図書館から借りてきた頭木弘樹さん編集のアンソロジー
「イライラ文学館」を拝読しました📖´-
(2024,5,31 読了)



”不安や怒りで爆発しそうなときのための9つの物語”と副題にあるように頭木弘樹さんの編集のもと、不安やイライラを身体感覚で共感できるような物語が収録されています。

「心臓に悪い/筒井康隆」
「剃刀(かみそり)/志賀直哉」
「ねむい/アントン・チェーホフ」
「ボーモンがはじめての痛みを経験した日/ル・クレジオ」
「病褥(びょうじょく)の幻想/谷崎潤一郎」
「掻痒記(そうようき)/内田百閒」
「当面人間/ソ・ユミ」
「わけもなく楽しくて…!?の巻/土田よしこ」
「ムシムシイライラの巻/土田よしこ」



錚々たるメンバーでしょ。
しかし、自分が不安や怒りで爆発しそうなとにになぜあえて不安やイライラが描かれているものを読まねばならんのかと始めは思ったのですが、拝読するうちに頭木弘樹さんの意図がなんとなく見えてきました。



自分ではない誰かの不安やイライラを読んでいるといつの間にか自分の不安やイライラが薄れています。荒療治することで自分の身に渦巻いている不安やイライラがデトックスされていくのかなと。


体がしんどいのにわかってもらえない不安やイライラ、体がしんどかったり、どうしようもない睡魔でもう最後はどうにでもなれという投げやりな気持ち、歯痛のどうしようもない苦しみ、精神的ストレスに打ちのめされていく感じ…
どれも共感できるものばかり。
そんな日常の不安やイライラを文豪が描くとこんなに壮大なものになるのかという驚きもありました。


「心臓に悪い/筒井康隆」と「当面人間/ソ・ユミ」の二話が特に好きでした。好きというのはちょっと違うような気もしますが、ともかく特に印象に残りました。

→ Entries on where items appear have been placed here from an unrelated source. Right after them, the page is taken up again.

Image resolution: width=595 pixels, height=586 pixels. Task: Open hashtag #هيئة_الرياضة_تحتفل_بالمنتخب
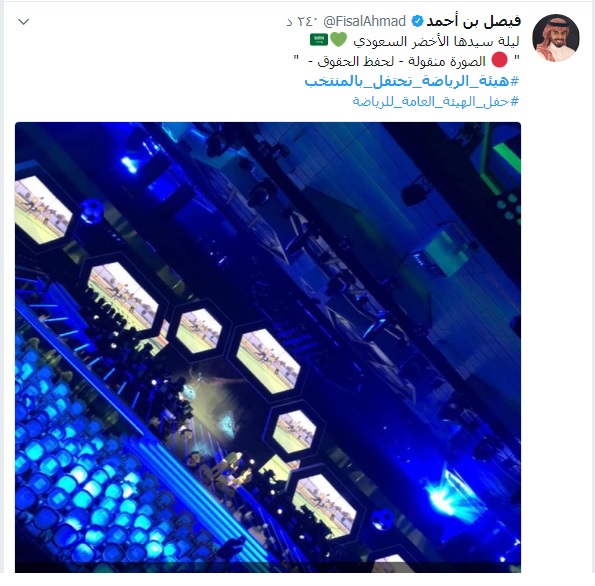[x=412, y=81]
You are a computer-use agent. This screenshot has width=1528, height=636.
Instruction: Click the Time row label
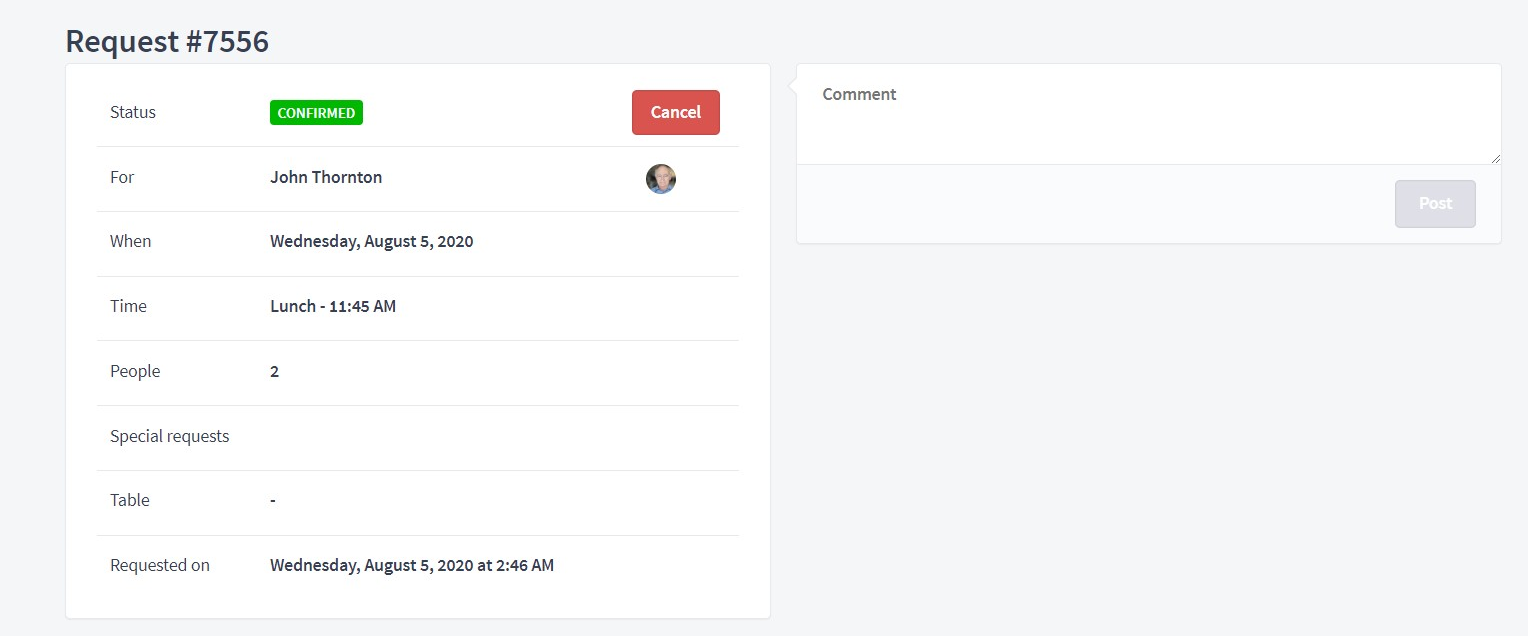point(128,306)
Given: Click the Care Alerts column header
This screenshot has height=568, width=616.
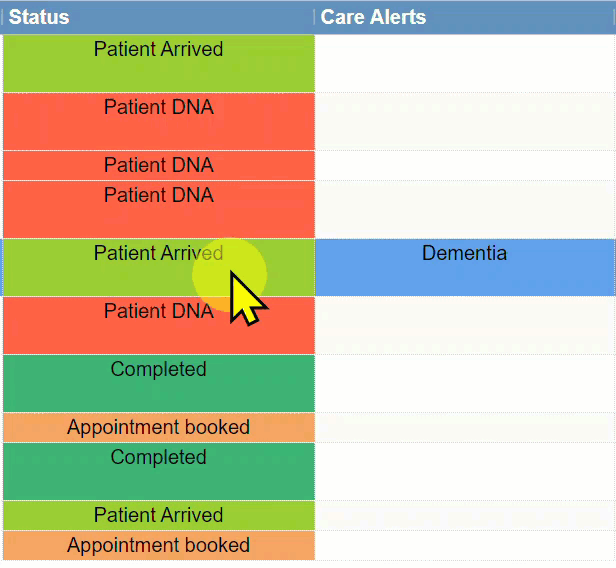Looking at the screenshot, I should click(373, 17).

「心臓に悪い/筒井康隆」を拝読し始めは、私が仕事中に転倒して膝を捻挫したとき、家族はそれなりに心配してくれましたが、仕事場の人たちはさほど心配もしてくれず、早く仕事復帰してという空気感。そんな職場にしがみついているしかない自分へのイライラを思い出しました。
最後、主人公のように本末転倒になるのは嫌だ、人に共感してもらって安心感を得ようなんて考えは良くないなって。自分は自分で守らねば。



「当面人間/ソ・ユミ」は、本書が初の邦訳だそうです。
精神的ストレスからガチガチにひび割れていく人とぶよぶよに溶けてしまう人。
私はきっとガチガチにひび割れていく人。
拝読しながら自身に危機感を覚えました。私もうひび割れる寸前かもしれない。そうなる前になんとか対策して心を潤してはいるものの、それはきっと一時的な処置でしかありません。
まだ人間でいられる間になんとかしないとぉ〜。




荒療治のデトックス、案外いいかもこれ。
第三者の目で人のイライラを見て気づくこともあるし、自分事として心身ともに共感することで気づくこともあります。


頭木弘樹さんの著書は今回初でしたが、実は一冊積読しているものがあるので、そちらも早く拝読したいです。
本書は私が遅読過ぎて二話拝読できないまま返却せねばでしたが、拝読できなかった二話も折を見て拝読しようと思います。